Application of singlet sink approach for matrix-free amorphous photon upconversion films

Abstract

Recently introduced singlet exciton sink approach for sensitized photon upconversion (UC) systems was shown to suppress undesired back-transfer of the upconverted singlets from an emitter to a sensitizer by trapping them at highly emissive sink sites, thus enabling to boost UC efficiency. Here we report on the successful application of this approach to matrix-free amorphous UC films based on bisfluorene-anthracene (BFA) emitters and platinum octaethylporphyrin (PtOEP) sensitizer.

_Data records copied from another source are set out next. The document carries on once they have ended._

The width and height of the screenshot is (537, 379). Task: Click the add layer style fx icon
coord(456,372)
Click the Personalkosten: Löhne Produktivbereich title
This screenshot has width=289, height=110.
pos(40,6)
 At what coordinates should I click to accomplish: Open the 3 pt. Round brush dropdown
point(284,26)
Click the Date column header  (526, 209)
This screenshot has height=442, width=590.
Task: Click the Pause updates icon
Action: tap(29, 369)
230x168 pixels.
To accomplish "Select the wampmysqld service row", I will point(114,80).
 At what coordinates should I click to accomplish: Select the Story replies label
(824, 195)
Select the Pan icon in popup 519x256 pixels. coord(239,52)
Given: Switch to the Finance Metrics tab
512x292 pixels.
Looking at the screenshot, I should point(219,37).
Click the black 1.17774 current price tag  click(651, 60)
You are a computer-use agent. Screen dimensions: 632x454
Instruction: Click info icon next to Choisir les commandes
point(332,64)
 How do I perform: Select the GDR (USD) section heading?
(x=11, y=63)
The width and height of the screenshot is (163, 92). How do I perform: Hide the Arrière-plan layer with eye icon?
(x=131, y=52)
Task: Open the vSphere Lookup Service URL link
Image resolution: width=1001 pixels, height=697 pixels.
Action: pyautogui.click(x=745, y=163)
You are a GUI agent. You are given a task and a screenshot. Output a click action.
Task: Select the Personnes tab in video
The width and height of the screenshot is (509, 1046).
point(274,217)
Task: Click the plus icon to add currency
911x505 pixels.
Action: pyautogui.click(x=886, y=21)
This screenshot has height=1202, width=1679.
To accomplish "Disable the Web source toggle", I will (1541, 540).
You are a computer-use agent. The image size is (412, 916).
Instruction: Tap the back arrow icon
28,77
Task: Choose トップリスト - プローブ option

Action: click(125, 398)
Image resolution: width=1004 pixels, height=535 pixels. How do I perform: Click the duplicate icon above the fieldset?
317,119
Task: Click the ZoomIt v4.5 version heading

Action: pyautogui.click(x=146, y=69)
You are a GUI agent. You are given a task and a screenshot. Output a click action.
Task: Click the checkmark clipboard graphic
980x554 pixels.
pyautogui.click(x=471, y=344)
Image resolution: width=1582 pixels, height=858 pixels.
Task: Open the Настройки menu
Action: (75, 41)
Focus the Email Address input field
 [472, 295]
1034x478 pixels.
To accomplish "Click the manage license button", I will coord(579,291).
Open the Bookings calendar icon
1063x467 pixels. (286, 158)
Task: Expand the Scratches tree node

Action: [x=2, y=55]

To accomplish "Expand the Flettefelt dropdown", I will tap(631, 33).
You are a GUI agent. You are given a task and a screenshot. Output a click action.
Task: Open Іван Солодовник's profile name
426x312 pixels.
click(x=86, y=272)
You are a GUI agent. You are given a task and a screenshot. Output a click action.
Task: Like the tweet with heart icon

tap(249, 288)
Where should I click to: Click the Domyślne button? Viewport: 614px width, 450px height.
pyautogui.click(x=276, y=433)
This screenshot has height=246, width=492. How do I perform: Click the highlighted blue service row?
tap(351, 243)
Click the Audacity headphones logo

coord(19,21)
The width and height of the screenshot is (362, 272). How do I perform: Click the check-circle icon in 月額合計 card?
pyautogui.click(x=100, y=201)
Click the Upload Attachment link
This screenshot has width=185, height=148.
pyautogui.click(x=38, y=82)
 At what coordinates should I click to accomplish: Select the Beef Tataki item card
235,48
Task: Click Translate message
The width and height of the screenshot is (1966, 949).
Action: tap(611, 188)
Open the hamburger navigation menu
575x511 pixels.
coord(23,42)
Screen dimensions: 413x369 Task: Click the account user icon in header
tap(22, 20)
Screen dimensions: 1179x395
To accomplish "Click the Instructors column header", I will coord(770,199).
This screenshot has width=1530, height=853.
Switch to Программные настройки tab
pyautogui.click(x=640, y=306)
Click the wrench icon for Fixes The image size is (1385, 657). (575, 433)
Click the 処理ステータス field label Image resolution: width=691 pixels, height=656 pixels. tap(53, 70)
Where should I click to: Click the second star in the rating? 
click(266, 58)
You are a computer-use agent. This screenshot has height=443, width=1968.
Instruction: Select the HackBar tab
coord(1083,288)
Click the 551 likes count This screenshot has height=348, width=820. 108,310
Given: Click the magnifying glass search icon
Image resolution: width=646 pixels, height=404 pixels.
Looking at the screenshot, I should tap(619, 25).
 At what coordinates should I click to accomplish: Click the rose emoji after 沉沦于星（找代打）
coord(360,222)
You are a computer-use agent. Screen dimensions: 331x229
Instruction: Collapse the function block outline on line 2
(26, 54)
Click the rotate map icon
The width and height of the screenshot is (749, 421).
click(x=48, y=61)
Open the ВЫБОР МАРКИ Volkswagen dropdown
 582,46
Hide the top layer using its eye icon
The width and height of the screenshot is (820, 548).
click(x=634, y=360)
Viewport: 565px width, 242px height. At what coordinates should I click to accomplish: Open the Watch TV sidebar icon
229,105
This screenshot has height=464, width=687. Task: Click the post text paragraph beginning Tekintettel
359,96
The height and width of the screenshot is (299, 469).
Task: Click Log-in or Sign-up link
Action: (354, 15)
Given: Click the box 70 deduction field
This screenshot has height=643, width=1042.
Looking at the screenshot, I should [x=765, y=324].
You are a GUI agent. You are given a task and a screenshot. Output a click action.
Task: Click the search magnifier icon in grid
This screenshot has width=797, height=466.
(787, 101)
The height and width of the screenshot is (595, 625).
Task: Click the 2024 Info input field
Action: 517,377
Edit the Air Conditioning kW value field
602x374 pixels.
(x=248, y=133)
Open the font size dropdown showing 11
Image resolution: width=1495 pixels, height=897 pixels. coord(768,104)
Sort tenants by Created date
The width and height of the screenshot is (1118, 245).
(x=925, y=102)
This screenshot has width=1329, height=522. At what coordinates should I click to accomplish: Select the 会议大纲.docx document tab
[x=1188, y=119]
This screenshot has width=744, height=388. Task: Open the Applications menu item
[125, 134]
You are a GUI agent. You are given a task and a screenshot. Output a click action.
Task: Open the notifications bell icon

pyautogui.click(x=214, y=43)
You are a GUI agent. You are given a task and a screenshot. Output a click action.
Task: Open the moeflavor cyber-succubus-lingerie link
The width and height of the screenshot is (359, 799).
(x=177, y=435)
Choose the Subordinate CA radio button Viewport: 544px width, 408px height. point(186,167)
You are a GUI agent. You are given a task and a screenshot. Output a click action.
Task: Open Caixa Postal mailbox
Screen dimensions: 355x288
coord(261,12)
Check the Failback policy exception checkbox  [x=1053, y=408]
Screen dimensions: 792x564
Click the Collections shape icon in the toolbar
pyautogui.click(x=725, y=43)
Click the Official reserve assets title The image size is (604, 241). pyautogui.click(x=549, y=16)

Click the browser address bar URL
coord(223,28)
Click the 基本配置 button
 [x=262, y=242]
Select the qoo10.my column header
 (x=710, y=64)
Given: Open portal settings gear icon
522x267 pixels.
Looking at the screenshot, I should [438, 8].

The approach enabled to roughly double UC efficiency in one of the BFA/PtOEP films owing to effective Förster resonant energy transfer (FRET) from BFA to the sink. Although a highly efficient FRET (amounting to 88%) was achieved prior to the sink aggregation, the relatively large sink concentration triggered unwanted FRET from the sink to the sensitizer, thus adversely affecting the UC performance of the system. Nevertheless, the maximum UC quantum yield attained for the amorphous BFA/PtOEP films (ΦUC = 3.4%) compares favorably with leading literature values for the solid state UC systems. The obtained results revealed an additional constraint for the singlet sink, i.e., the necessity to achieve maximal FRET at the low sink concentration to reduce the probability for harmful sink aggregation as well as unwanted energy transfer from the sink to the sensitizer.